I think we need to actually avoid callback arrays. Especially with this kind of usage. They make it harder to optimize. What I think we need to do is... flexible memory format/layout. We effectively compress memory by finding known patterns and having custom memory walking. For example:

typedef struct {
  unsigned int encoding : 8; // how the callbacks for this description are encoded
  unsigned int offset   : 24; // offset in 4 byte chunks (allowing up to 64M of callback data as a result
} Efl_Event_Callback_Entry_Info;

struct {
  // ...
  unsigned short                 desc_count; // number of elements in the desc ptr array below
  Efl_Event_Description         *desc_entry[]; // variable sized array - will need to really store ptr to this array
  Efl_Event_Callback_Entry_Info  desc_entry_info[]; // also same count as above desc entry  matching 1:1 info on how callbacks are stored
  void                          *desc_callback_data; // pointer to chunk of memory containing all the callback data in some kind of encoding per chunk
  // ...
}; // callback event info in base class - just striping out this section for illustration

typedef struct {
  void *funcptr;
  void *data;  
}; Encoding1; // single func + data - assumed priority 0, thus not encoded - single slot only

typedef struct {
  unsigned short callback_count; // number of entries in the below array
  // obviously alignment padding here...
  struct {
    void *funcptr;
    void *data;
  } callbacks[];
}; Encoding2; // multiple callbacks + data all assumed to be priority 0

typedef struct {
  unsigned short callback_count; // number of entries in the below array
  // obviously alignment padding here...
  struct {
    unsigned short priority; // priority of this callback entry
    void *funcptr;
    void *data;
  } callbacks[];
}; Encoding3; // multiple callbacks + data where we may have callbacks of differing priority

typedef struct {
  unsigned short data_count; 
  void *funcptr;
  void *data[];  
}; Encoding4; // single func + call N times, once per data ptr, all assumed priority 0

// ... we can add more encodings over time

So think of the callback data as more of a file format which may vary layout in memory (like on disk) and try and have as little repetition as possible.
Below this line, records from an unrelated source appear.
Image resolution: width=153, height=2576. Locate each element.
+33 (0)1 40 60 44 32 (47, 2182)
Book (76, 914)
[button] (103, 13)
So for the above edje load case, encoding 4 will be perfect. Yes. We need logic to detect which Encodings to use. It should be possible to have some "optimize" or "compress" pass that re-encodes event callbacks after N calls to callbacks.

Now here is an idea that just popped into my head. We have stringshare for ... strings. We should have funcshare and funcptrshare. Certainly for each object we could provide more encodings like:

typedef struct {
  unsigned char data_count; 
  unsigned char funcindex;
  unsigned char dataindex[];  
}; Encoding5; // single func + call N times, once per data ptr, all assumed priority 0 as byte indexes

typedef struct {
  unsigned short data_count; 
  unsigned short funcindex;
  unsigned short dataindex[];  
}; Encoding6; // single func + call N times, once per data ptr, all assumed priority 0 as byte indexes
...
  void *functable[]; // above funcindex is the array member of this func table
  void *datatable[]; // above dataindex is the array member of this data table

When the same func ptrs and data ptrs appear again and again but we don't have too many different one, we could have encodings with just a byte for the index or a short. The less memory we walk, the less cache misses we will have (also the less memory we use... think of this as a data specific form of compression at runtime). Yes - there is an indirect to the func and data tables. The idea would be that the above optimize() pass figures out if this will be a win or a loss. How much memory do we save and thus cache misses vs the added misses from the indirections. At some point it'll be more efficient to encode like above. It also has to choose between char or short encoding depending how many funcptrs and dataptrs exist.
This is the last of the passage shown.